1. cast from fixed-length type to fixed-length type
eg: float4 --> int,
int -> float4,
2. cast from var-length type to fixed-length type
eg: varchar --> int
varbinary --> int
(Still need to figure out how to handle overflow issue when cast)
3. cast from fixed-length type to var-length type
eg: int -> varchar
bigint -> varbinary
4. cast from var-length type to var-length type
eg: varchar --> varchar
varbinary --> varchar
For the 3rd one, ie. from fixed-length to var-length type, it causes some
problem to the current implementation, in terms of buffer allocation.
For the fixed-length type, drill uses java primitive type in ValueHolder.

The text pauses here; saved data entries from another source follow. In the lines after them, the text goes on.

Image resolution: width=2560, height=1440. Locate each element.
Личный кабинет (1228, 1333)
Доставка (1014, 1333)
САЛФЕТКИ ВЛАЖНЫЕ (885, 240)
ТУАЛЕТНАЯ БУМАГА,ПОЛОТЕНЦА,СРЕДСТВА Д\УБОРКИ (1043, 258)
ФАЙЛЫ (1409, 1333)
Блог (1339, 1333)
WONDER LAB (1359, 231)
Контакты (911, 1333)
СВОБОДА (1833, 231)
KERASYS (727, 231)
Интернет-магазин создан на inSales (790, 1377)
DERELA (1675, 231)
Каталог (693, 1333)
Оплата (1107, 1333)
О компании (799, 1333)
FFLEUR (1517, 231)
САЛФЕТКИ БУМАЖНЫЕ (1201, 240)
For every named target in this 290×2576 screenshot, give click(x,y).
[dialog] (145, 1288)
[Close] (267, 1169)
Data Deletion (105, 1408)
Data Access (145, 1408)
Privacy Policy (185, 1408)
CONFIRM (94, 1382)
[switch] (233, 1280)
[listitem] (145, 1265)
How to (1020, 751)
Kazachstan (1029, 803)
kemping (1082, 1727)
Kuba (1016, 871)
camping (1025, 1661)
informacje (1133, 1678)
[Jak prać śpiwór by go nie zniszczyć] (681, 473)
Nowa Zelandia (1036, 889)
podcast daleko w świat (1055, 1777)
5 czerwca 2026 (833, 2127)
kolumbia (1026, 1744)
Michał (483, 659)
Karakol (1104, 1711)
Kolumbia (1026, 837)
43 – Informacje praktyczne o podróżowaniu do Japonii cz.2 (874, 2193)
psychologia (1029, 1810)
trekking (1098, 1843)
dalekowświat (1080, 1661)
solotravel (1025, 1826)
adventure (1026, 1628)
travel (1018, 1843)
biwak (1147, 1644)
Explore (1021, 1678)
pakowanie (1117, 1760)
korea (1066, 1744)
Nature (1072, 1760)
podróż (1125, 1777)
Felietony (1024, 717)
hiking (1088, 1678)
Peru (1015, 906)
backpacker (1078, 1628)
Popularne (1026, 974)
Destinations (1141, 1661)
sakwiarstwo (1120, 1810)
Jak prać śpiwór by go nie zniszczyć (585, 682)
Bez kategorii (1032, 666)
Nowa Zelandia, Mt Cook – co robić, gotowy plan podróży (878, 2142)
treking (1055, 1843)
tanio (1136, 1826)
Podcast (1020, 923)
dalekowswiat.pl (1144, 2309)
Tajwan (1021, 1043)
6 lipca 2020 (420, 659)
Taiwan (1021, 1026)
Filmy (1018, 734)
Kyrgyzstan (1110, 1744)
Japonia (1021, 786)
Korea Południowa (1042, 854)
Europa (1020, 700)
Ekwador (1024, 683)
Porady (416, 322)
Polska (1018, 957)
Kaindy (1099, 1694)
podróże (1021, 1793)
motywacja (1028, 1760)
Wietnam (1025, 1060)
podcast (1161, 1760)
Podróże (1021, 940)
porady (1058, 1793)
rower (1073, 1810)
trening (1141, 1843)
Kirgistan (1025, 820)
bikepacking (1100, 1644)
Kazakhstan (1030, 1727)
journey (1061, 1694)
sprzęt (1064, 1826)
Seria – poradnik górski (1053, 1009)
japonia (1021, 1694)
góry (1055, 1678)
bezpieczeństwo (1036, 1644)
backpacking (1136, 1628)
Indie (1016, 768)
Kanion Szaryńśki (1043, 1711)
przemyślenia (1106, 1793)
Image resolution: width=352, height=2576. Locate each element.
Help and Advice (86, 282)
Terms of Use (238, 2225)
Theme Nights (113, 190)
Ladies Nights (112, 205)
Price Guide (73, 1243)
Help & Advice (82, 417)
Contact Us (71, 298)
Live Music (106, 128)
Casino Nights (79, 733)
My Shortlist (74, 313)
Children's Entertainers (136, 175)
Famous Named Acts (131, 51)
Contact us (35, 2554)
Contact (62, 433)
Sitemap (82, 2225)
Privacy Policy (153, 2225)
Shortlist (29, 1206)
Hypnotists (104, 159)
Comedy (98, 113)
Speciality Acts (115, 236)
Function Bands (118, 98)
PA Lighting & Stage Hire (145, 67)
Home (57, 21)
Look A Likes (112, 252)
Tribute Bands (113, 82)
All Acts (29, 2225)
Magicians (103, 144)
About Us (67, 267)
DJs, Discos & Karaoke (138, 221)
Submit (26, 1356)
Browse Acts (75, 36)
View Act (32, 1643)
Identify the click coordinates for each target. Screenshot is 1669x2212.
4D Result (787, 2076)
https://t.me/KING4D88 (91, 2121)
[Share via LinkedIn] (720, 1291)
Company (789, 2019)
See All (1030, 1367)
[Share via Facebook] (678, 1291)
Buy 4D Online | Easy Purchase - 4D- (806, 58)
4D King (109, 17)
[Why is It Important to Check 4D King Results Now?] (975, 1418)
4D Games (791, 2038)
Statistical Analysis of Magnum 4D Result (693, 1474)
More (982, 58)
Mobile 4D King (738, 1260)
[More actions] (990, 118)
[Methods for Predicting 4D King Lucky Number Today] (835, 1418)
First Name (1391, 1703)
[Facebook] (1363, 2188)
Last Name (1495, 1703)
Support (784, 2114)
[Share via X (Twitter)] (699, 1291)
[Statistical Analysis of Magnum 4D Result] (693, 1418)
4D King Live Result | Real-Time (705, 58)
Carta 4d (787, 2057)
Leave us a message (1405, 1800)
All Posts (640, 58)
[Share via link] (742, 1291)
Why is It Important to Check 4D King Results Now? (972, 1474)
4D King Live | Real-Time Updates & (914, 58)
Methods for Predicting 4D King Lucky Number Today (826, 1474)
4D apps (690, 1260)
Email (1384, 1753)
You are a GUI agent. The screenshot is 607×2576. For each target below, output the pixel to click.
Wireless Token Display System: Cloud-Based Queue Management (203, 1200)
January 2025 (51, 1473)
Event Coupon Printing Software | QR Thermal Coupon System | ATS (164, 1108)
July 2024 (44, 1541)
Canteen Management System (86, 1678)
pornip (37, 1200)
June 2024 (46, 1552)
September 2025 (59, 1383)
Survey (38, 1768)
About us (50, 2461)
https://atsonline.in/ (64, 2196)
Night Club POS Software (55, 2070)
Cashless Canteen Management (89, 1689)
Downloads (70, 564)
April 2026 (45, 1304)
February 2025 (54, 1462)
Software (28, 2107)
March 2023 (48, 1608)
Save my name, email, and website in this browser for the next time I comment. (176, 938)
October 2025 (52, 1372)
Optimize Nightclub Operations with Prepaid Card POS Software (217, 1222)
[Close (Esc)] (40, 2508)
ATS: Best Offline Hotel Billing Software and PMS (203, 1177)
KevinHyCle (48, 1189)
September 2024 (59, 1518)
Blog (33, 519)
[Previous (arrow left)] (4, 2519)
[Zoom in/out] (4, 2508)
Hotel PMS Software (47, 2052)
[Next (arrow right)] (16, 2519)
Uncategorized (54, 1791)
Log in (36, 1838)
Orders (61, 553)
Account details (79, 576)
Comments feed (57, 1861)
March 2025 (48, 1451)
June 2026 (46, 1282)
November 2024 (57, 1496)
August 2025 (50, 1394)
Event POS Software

For instance, IntHolder.value is a int. But for var-length type, drill
will use a buffer to keep its value. When doing cast from int into varchar,
the buffer for the VarCharHolder is not allocated, and we have to figure
out a way to do the allocation, before cast.
There seems 2 options:
Option 1: allocate buffer in the function template setup() method. The
buffer will be used in eval() method.
Problem with this option :
1) need copy twice. first copy from fixed-type input into the buffer
allocated in setup(), second copy from the buffer into the buffer in the
target vector.
2) need add a cleanup() method to function template, to clean the buffer
allocated, which currently is not there in the code base.
Option 2: the consumer of output of the cast function will be responsible
to pre-allocate buffer in the target ValueVector for all the
VarCharHolder(). The cast function will simply do the conversion and copy
into the pre-allocated buffer in the target ValueVector.
Good thing of this option is it requires 1 copy.
I have prototyped the 1st option, and have not figured out how to implement
the 2nd approach yet. But I would like to seek suggestion regarding those 2
options, before I proceed next.
Thanks!